Regarding the dose–response relationship, the risk of RN was reported to increase with increased total dose and dose per fraction, as well as with increasing tissue volume [4]. In a review by Brandsma et al. based on several clinical studies of childhood brain tumors, a threshold EQD2 value of approximately 45 Gy was estimated for the development of RN, with a steep increase in the risk of RN above 60 Gy. Our data show an incidence of 4.7 % following EQD2 doses in the range of 50–60 Gy and thus agree with this analysis. The latency period associated with RN is highly variable, with a minimum latency of about 3 months after radiation exposure [4]. The pathophysiology of RN is not completely understood. Kumar et al. [16] postulate mechanisms including vascular injury, glial and white matter damage, effects on the fibrinolytic enzyme system and immune mechanisms. Management of patients with RN is variable and depends on the clinical presentation. In patients with asymptomatic lesions, a wait-and-see strategy seems to be justified.

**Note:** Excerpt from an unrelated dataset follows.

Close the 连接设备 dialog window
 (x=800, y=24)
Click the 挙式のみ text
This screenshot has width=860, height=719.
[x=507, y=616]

In patients with neurological symptoms, several conservative treatment options are advocated, including corticosteroids, HBO and more recently, bevacizumab, a monoclonal antibody against vascular endothelial growth factor (VEGF) [1, 7, 11, 18]. The rationale for the use of HBO is the hypothesis that it might increase the partial pressure of oxygen (pO2) in the tissue and thus enhance angiogenesis [1, 7, 11, 19]. The use of bevacizumab is based on the current hypothesis that RN might result from endothelial dysfunction leading to tissue hypoxia with concomitant liberation of VEGF. Levin et al. [18] hypothesized that blocking VEGF might reduce the movement of plasma and water through leaky capillary endothelium into the extracellular space. Surgical resection may be necessary in the case of raised intracranial pressure, if symptoms require rapid control or if symptoms show progression under conservative treatment [24]. In our series, 1 patient remained untreated, the lesion was resected in 1 patient, corticosteroids were given to 2 patients and 1 patient received combination treatment with dexamethasone, bevacizumab and HBO.

Conclusion

RN in children treated for brain tumors can be a potentially severe long-term complication. The discrimination between RN and tumor recurrence still poses a significant diagnostic challenge. Clinical presentation of RN varies from asymptomatic lesions to the development of neurological deficits, which sometimes progress to persistent deficits. Conservative therapeutic management including corticosteroids, HBO or bevacizumab is indicated in patients with neurological symptoms. Surgical intervention might be necessary in patients with life threatening symptoms or those not responding to conservative treatment. There is an urgent need for prospective cooperative group trials to evaluate clinical and functional radioimaging parameters during long-term care of children with brain tumors.